Emezi’s brilliant Dear Senthuran: A Black Spirit Memoir develops their ideas about identity and art through a sequence of letters to friends, lovers, students, writers and deities. This book tells of growing up in Aba, Nigeria, witnessing casual violence and injury, and of a childhood shaped by the works of literature brought home by Emezi’s parents. Emezi recounts writing Freshwater, having a breakdown during the ensuing book tour and pursuing surgeries that would free them from a gendered human body. These surgeries, which Emezi accepts as “mutilations,” are how the “spirit customiz[es] the vessel” and have as much to do with being ogbanje as being trans.

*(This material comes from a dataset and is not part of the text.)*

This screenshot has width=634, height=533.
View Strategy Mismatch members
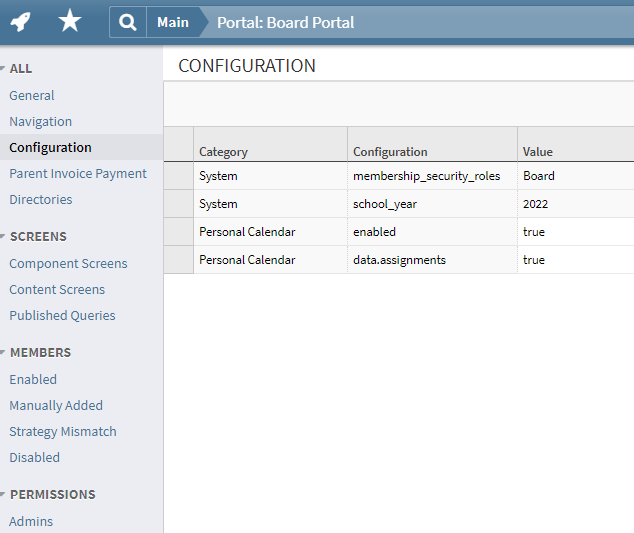click(63, 431)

Perhaps Emezi’s greatest achievement with this memoir is their insistence on centering Igbo ontology within their story rather than reaching for tired Western metaphors about psychiatric conditions like trauma, PTSD or disassociation. Emezi’s work reminds us that these diagnoses are limiting boxes, shaped by colonialist, racist and sexist assumptions. Dear Senthuran explodes these human limitations by insisting on the imagination’s power to create worlds.
Each letter in Dear Senthuran is hypnotic and poetic, but the letters to Nonso, which read like letters to a student or a “baby writer,” are particularly powerful. These letters discuss “worldbending” with reference to Octavia Butler’s fiction. Writers make worlds exist from nothing—a godlike power available to anyone willing to “face their work.”
In Dear Senthuran, Emezi generously shares both their wounds and their wisdom, offering aspiring writers and artists fresh inspiration for creating new forms of making, loving and being.